WASHINGTON, D.C. -- Top officials from the Federal Emergency Management Agency (FEMA) visited Tulsa, Oklahoma, today to reward the city for its outstanding achievements in reducing flood risks.
At the annual conference of the Oklahoma Municipal League at the Tulsa Convention Center, Federal Insurance Administrator Jo Ann Howard, who manages the National Flood Insurance Program (NFIP) for FEMA, and FEMA Region VI Director R. L ("Buddy") Young presented Tulsa Mayor M. Susan Savage with a special plaque recognizing the city's proactive floodplain management program.
They announced that because of the city's efforts, beginning next month Tulsa property owners will enjoy the lowest flood insurance rates in the country.
"On October 1, Tulsa will become the nation's first Class 3 community under the NFIP's Community Rating System," Howard said. "This will give flood insurance policyholders a 35 percent discount on their premiums."

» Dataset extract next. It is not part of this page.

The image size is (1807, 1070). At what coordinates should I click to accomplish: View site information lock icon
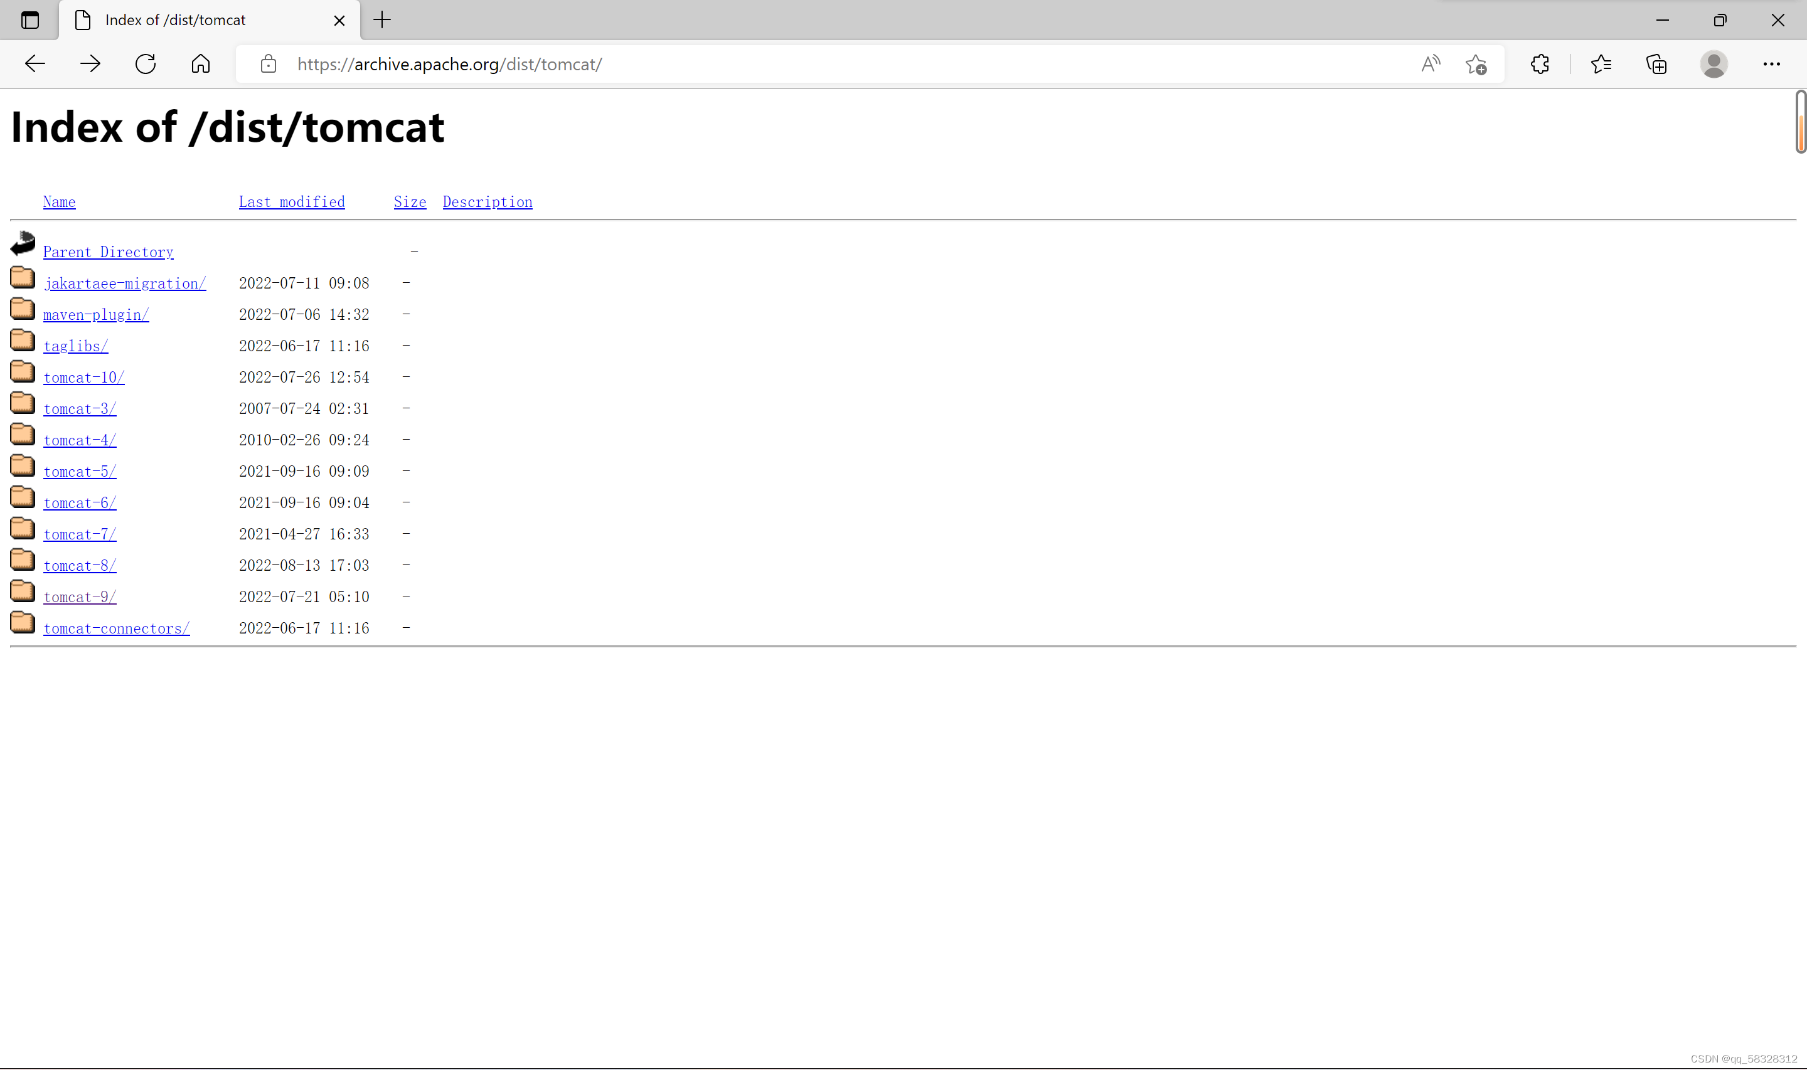click(x=268, y=64)
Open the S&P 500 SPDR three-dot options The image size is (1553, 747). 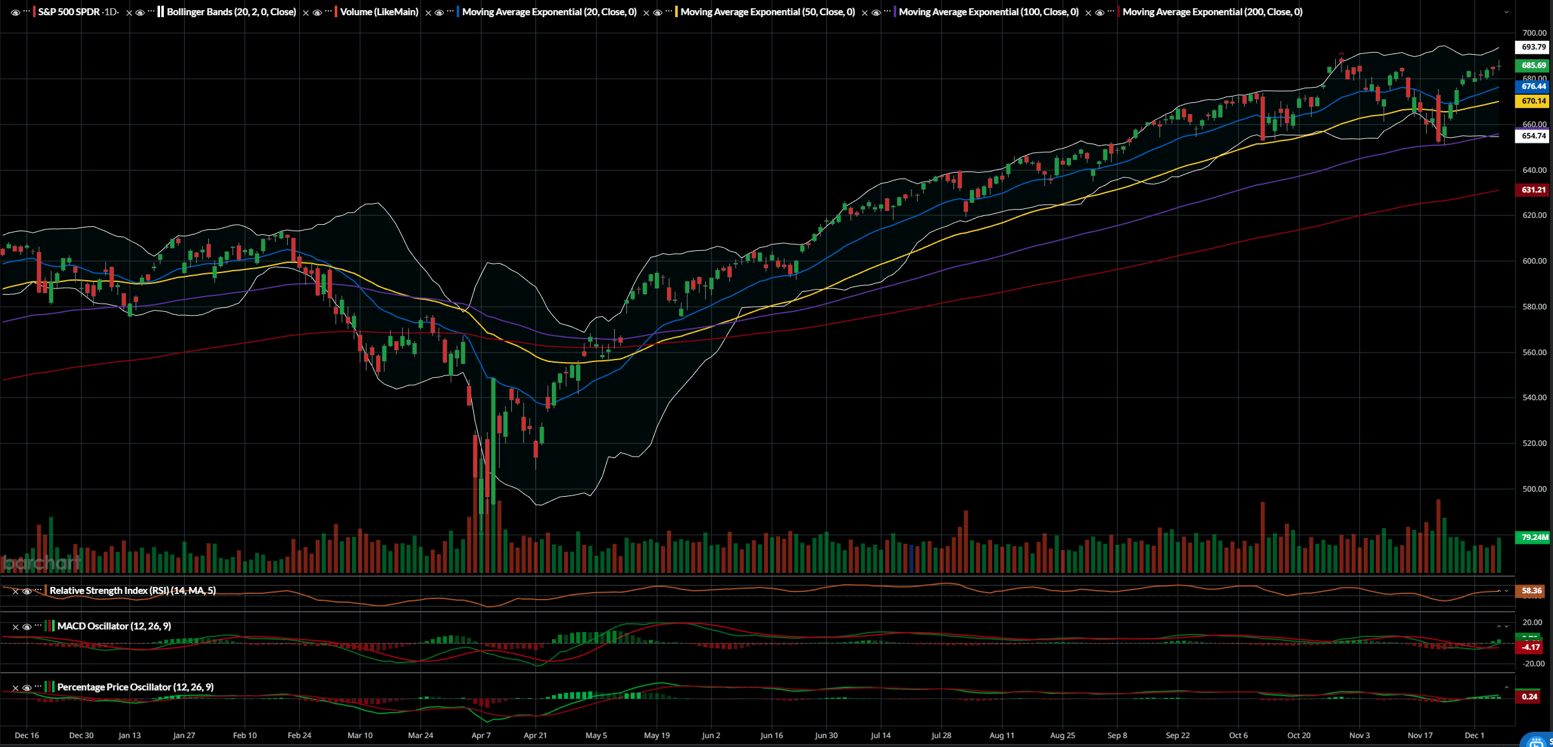pos(27,11)
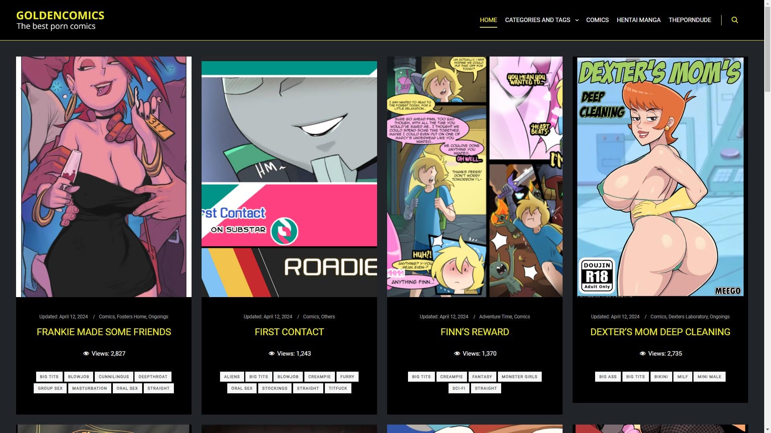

Under the Community Rating System, flood insurance premiums are adjusted to reflect the reduced flood risk resulting from programs that focus on public information, mapping and regulations, flood preparedness and flood damage reduction. The discounts are in five percent increments from Class 9 (five percent) to Class 1 (45 percent).
Last year, Tulsa and two other communities were rated Class 5 and enjoyed 25 percent discounts. Now, as the country's sole Class 3 community, Tulsa will qualify for a 35 percent reduction, which will result in total savings of about $200,000 in premiums among the city's 2,408 flood insurance policies currently in force.
But more important than the premium savings are the savings of lives and reduction of property damage that the citizens of Tulsa will experience as a result of the city's ambitious, creative and bold floodplain management efforts," Howard said.
In the aftermath of the devastating Memorial Day Flood of 1984---14 inches of rain flooded 6,800 homes and businesses and killed 14 people---Tulsa established a stormwater protection program with a stable funding mechanism for the maintenance and management of a stormwater utility. The city set up a watershed-wide floodplain management program and its citizens approved more than $100 million for flood control projects that are now complete.
Among the particular activities that earned Tulsa the Class 3 rating were the acquisition of nearly a thousand flood-prone properties and the preservation of more than a quarter of its floodplain as open space; strong building codes, including the requirement of a two-foot safety factor (freeboard) in floodplain construction; and community outreach to advise residents of flood hazards and offer mitigation solutions and technical assistance.
Today in Washington, FEMA Director James Lee Witt added his praise for Tulsa's flood mitigation achievements. He said the city has also been at the forefront of increasing disaster awareness through FEMA's Project Impact: Building Disaster-Resistant Communities.
"Tulsa epitomizes the type of natural hazard management that we are trying to foster and provides an example to the nation of what a community can do to protect its residents from becoming disaster victims," Witt said.
Other Project Impact communities in Oklahoma are the cities of Miami, Durant and (just announced today) Lawton.